From: xiaolinkui <xiaolinkui@gmail.com>
To: pablo@netfilter.org, kadlec@netfilter.org, fw@strlen.de,
davem@davemloft.net, edumazet@google.com, kuba@kernel.org,
pabeni@redhat.com, kuniyu@amazon.com, justinstitt@google.com
Cc: netfilter-devel@vger.kernel.org,
Linkui Xiao <xiaolinkui@kylinos.cn>,
stable@vger.kernel.org
Subject: [PATCH] netfilter: ipset: fix race condition in ipset swap, destroy and test/add/del
Date: Tue, 17 Oct 2023 20:52:56 +0800 [thread overview]
Message-ID: <20231017125256.23056-1-xiaolinkui@gmail.com> (raw)
From: Linkui Xiao <xiaolinkui@kylinos.cn>
There is a race condition which can be demonstrated by the following
script:
ipset create hash_ip1 hash:net family inet hashsize 1024 maxelem 1048576
ipset add hash_ip1 172.20.0.0/16
ipset add hash_ip1 192.168.0.0/16
iptables -A INPUT -m set --match-set hash_ip1 src -j ACCEPT
while [ 1 ]
do
ipset create hash_ip2 hash:net family inet hashsize 1024 maxelem 1048576
ipset add hash_ip2 172.20.0.0/16
ipset swap hash_ip1 hash_ip2
ipset destroy hash_ip2
sleep 0.05
done
Swap will exchange the values of ref so destroy will see ref = 0 instead of
ref = 1. So after running this script for a period of time, the following
race situations may occur:
CPU0: CPU1:
ipt_do_table
->set_match_v4
->ip_set_test
ipset swap hash_ip1 hash_ip2
ipset destroy hash_ip2
->hash_net4_kadt
CPU0 found ipset through the index, and at this time, hash_ip2 has been
destroyed by CPU1 through name search. So CPU0 will crash when accessing
set->data in the function hash_net4_kadt.
With this fix in place swap will wait for the ongoing operations to be
finished.
V1->V2 changes:
- replace ref_netlink with rcu synchonize_rcu()
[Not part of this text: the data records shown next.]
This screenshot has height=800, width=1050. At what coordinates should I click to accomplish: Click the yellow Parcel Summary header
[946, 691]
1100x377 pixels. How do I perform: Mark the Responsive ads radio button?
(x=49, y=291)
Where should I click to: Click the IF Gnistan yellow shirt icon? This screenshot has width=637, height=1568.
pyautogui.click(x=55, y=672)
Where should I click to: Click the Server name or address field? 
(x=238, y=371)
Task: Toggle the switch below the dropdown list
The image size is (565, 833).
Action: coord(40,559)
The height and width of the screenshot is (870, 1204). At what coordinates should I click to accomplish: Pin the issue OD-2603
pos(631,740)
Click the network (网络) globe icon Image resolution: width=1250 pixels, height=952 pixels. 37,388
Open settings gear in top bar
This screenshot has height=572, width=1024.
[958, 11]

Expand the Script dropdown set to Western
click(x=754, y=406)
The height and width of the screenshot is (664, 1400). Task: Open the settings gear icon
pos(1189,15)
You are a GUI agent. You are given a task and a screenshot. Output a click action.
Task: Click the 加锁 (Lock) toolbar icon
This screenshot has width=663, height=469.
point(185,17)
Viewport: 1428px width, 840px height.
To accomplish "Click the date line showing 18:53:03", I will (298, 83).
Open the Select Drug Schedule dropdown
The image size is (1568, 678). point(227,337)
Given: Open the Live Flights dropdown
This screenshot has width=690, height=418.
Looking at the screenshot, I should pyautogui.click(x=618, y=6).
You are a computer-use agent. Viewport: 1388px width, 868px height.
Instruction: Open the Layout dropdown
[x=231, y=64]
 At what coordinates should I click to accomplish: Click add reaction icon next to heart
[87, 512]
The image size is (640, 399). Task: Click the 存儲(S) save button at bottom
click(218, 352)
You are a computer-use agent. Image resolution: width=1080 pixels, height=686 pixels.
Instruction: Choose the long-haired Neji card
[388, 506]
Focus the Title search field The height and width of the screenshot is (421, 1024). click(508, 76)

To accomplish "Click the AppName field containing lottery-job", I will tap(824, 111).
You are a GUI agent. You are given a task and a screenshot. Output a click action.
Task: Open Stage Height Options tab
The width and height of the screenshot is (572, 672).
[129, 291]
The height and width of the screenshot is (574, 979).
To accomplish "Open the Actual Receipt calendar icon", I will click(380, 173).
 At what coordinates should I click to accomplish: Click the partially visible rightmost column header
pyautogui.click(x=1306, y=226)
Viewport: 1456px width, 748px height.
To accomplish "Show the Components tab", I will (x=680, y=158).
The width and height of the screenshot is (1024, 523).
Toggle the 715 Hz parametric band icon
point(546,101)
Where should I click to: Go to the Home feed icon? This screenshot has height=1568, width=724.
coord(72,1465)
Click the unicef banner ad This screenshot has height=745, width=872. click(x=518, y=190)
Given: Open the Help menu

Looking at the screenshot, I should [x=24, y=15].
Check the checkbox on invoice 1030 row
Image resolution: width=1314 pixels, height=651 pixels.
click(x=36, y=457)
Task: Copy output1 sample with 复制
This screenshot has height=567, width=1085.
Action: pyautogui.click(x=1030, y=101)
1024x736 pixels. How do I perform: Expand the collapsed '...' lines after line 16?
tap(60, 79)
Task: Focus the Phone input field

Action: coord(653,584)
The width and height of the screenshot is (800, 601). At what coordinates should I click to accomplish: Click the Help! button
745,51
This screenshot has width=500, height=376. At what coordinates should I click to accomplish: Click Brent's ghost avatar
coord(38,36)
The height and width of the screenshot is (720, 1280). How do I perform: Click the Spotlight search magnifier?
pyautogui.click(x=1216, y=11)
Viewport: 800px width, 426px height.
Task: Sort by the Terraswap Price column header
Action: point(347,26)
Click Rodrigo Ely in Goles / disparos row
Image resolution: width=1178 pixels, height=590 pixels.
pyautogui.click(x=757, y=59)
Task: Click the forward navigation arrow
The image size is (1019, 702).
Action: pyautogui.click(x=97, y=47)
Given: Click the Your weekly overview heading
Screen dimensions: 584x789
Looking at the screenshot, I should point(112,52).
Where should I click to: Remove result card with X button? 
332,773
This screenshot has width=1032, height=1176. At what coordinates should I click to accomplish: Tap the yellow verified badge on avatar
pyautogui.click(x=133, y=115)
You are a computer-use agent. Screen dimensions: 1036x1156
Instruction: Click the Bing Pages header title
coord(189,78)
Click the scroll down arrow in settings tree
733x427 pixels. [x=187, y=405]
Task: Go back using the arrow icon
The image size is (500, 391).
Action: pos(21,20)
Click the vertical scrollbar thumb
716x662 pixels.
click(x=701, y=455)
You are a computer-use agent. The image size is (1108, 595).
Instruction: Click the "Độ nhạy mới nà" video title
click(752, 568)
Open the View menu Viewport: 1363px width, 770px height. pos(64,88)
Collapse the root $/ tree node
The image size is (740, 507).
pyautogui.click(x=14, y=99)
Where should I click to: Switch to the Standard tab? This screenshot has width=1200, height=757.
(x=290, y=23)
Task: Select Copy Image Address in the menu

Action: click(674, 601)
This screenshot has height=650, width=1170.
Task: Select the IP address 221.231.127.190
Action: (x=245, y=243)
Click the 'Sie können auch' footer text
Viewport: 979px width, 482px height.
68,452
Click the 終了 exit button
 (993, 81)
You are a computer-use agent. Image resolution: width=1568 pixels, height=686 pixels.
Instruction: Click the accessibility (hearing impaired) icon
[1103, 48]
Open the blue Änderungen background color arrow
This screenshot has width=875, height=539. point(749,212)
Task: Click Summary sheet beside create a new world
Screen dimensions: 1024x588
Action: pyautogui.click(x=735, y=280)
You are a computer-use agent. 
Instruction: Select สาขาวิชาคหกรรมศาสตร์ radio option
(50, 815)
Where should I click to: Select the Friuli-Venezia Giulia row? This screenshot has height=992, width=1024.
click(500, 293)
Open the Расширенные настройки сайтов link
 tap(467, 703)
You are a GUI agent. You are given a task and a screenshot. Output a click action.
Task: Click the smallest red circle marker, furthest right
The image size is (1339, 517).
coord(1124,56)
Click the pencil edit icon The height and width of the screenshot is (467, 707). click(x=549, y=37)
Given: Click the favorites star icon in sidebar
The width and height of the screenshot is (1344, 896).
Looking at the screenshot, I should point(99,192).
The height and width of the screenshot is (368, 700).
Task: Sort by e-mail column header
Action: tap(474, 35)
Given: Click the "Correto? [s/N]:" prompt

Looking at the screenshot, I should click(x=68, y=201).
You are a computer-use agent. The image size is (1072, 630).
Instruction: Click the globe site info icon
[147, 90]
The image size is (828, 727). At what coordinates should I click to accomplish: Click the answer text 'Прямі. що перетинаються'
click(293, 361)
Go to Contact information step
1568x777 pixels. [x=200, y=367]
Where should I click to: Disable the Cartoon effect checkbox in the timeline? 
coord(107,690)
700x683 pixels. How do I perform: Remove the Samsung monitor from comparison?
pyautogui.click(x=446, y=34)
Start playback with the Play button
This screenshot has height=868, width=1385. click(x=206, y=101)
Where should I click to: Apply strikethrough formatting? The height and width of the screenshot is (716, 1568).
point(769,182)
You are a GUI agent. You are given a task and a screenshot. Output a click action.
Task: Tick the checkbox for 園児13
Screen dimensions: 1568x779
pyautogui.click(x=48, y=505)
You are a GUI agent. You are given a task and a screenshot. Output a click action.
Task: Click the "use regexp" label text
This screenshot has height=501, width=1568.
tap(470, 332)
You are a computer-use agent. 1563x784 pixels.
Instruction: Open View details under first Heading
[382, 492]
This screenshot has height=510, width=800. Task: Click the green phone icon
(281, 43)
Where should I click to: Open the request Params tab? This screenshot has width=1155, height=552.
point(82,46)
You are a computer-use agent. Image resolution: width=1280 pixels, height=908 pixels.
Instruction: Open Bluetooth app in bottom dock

Closes: https://lore.kernel.org/all/69e7963b-e7f8-3ad0-210-7b86eebf7f78@netfilter.org/
Cc: stable@vger.kernel.org
Suggested-by: Jozsef Kadlecsik <kadlec@netfilter.org>
Signed-off-by: Linkui Xiao <xiaolinkui@kylinos.cn>
---
net/netfilter/ipset/ip_set_core.c | 31 ++++++++++++++++++++++++++-----
1 file changed, 26 insertions(+), 5 deletions(-)
diff --git a/net/netfilter/ipset/ip_set_core.c b/net/netfilter/ipset/ip_set_core.c
index 35d2f9c9ada0..62ee4de6ffee 100644
--- a/net/netfilter/ipset/ip_set_core.c
+++ b/net/netfilter/ipset/ip_set_core.c
@@ -712,13 +712,18 @@ ip_set_rcu_get(struct net *net, ip_set_id_t index)
struct ip_set_net *inst = ip_set_pernet(net);
rcu_read_lock();
- /* ip_set_list itself needs to be protected */
+ /* ip_set_list and the set pointer need to be protected */
set = rcu_dereference(inst->ip_set_list)[index];
- rcu_read_unlock();
return set;
}
+static inline void
+ip_set_rcu_put(struct ip_set *set __always_unused)
+{
+ rcu_read_unlock();
+}
+
static inline void
ip_set_lock(struct ip_set *set)
{
@@ -744,8 +749,10 @@ ip_set_test(ip_set_id_t index, const struct sk_buff *skb,
pr_debug("set %s, index %u\n", set->name, index);
if (opt->dim < set->type->dimension ||
- !(opt->family == set->family || set->family == NFPROTO_UNSPEC))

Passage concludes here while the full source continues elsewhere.